Is it the same process that lags every time? Often when I’ve seen something like this, there’s something wrong with the host that’s preventing it from keeping up. I don’t see anything else from your stats that seems like a good lead.

If you can’t find anything, you could also try to exclude the process and see if the cluster behaves well. Then if you wanted you could try to reinclude it and see if it that process runs into problems again. Or you could try to run some other stress test on the process so as not to pollute your cluster.

(gaurav) #3

Thanks, @ajbeamon.
Yes, this is one server that has a tendency to get stuck. I got some more logs above severity 20 from this machine that point to some disk errors. However, I cannot immediately fully understand the information being conveyed in these. Could you please see these? Thanks so much!
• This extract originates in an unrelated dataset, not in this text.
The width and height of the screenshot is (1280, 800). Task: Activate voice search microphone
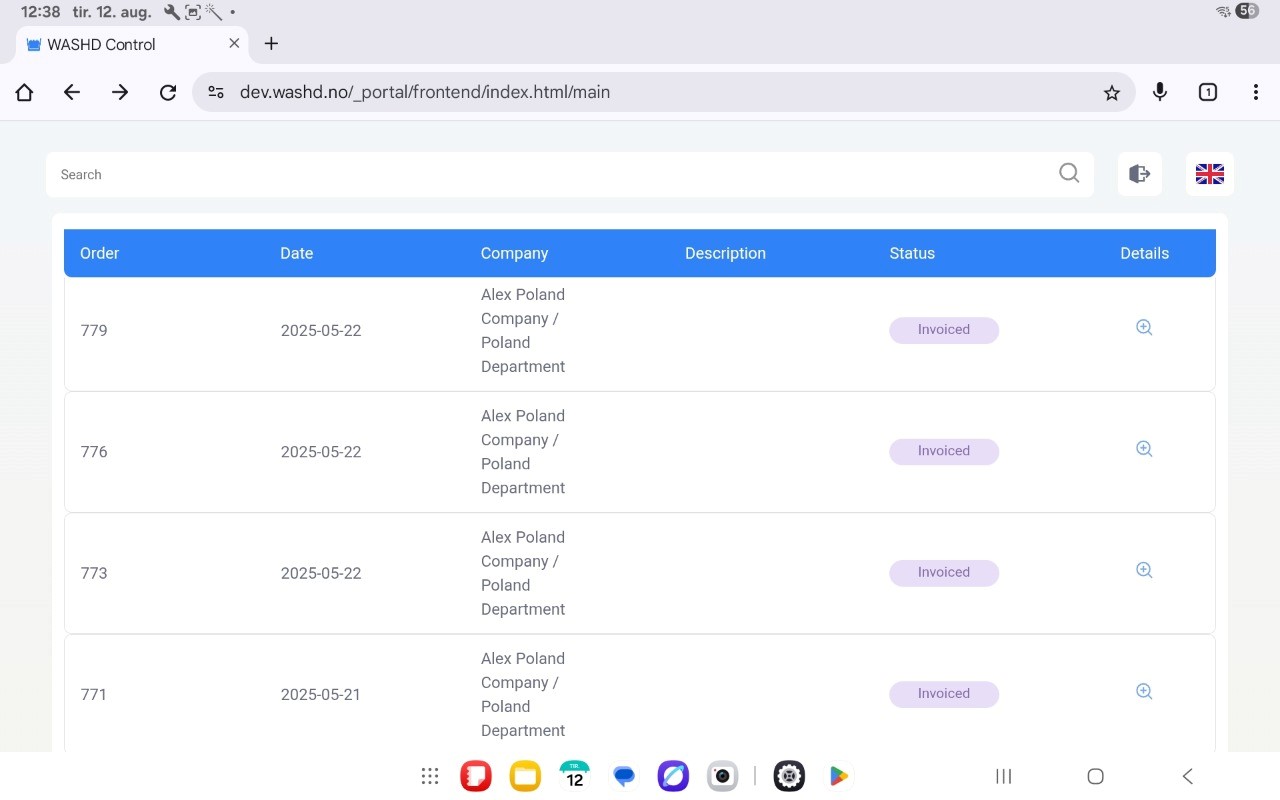click(1159, 92)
Specifically, do these error lines point to permanent failure of the SS worker? If so, it appears that this process is in some “zombie” state instead of being killed. Is that expected behavior?
I am using the option io_trust_seconds = 20 for fdbserver (maybe related to timeout errors?).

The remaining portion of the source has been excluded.